If you doubt this, answer me one question: What was the conservative lawmaker’s plan for addressing this pandemic that so far has killed nearly 12,000 Alabamians — roughly Gulf Shores’ entire population? What was their plan?
Did they come up with a vaccination plan?
Nope. They undermined the vaccination efforts of the White House by passing a vaccine ban and encouraging citizens to exercise their freedom of choice on the vaccine.
Did they have a super-comprehensive plan for addressing COVID at schools?
Nope. They voiced opposition to mask mandates and virtual schooling, and they failed to establish even a semi-competent testing or tracing program for any school.
Did they recognize the strain that a pandemic puts on state hospitals, and particularly on the already struggling rural hospitals and spend last legislative session working with the Biden administration to expand Medicaid?
Nope. Several times during the legislative session they discussed the perilous state of Alabama’s hospitals, but ultimately they were too busy naming the sweet potato the state vegetable to get around to actually doing something about it. For the 10th straight year.
So, if you’re scoring at home, Alabama’s lawmakers have done exactly zilch to combat this virus, help people affected by this virus or provide aid to the people who help those affected by the virus.
And the one Republican who did do something — Gov. Kay Ivey, who implemented a mask mandate and closed businesses for a few weeks — has been so beat up by her ultra-conservative colleagues that she’s now too afraid to do anything.
Because she believes she was wrong the first time, or because she thinks vaccine incentives won’t work or that expanding Medicaid (which she could do without the legislature) is the wrong thing to do?
Absolutely not. She’s afraid the super-conservative ALGOP base — which has been whipped into a frenzy by decades of Fox News and brain-melting conservative memes on social media — won’t re-elect her. And she’s probably right.

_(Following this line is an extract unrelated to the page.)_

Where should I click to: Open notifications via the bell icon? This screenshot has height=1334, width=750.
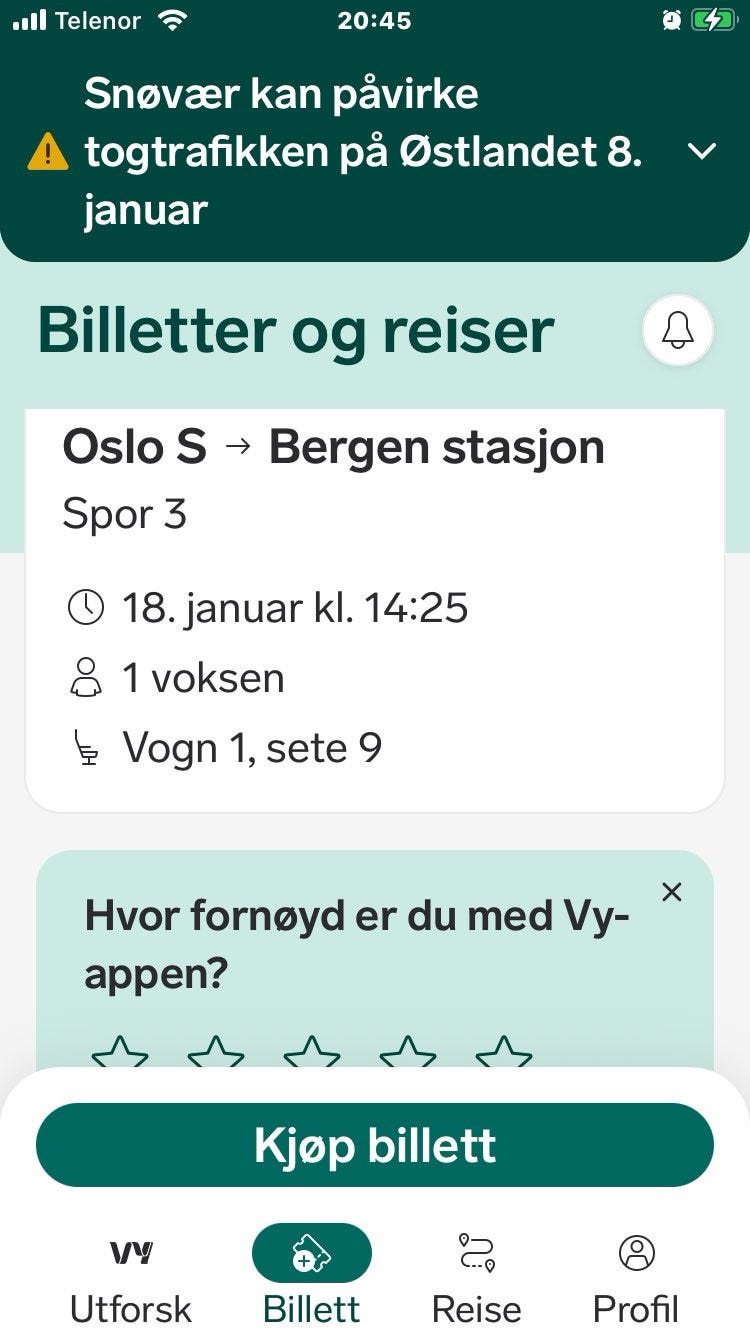pos(678,330)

Look, this is not really a Republican v. Democrat thing. Because I’ll readily tell you that some Republican governors have handled this pandemic very, very well. And their states are currently thriving.
And you know why those governors performed better? Because they govern states where the majority of voters demand competency and leadership above make-me-feel-good political grandstanding.
Not us. Not here.
And as a result, well, if you cut yourself in this state, you better hope your significant other knows how to sew.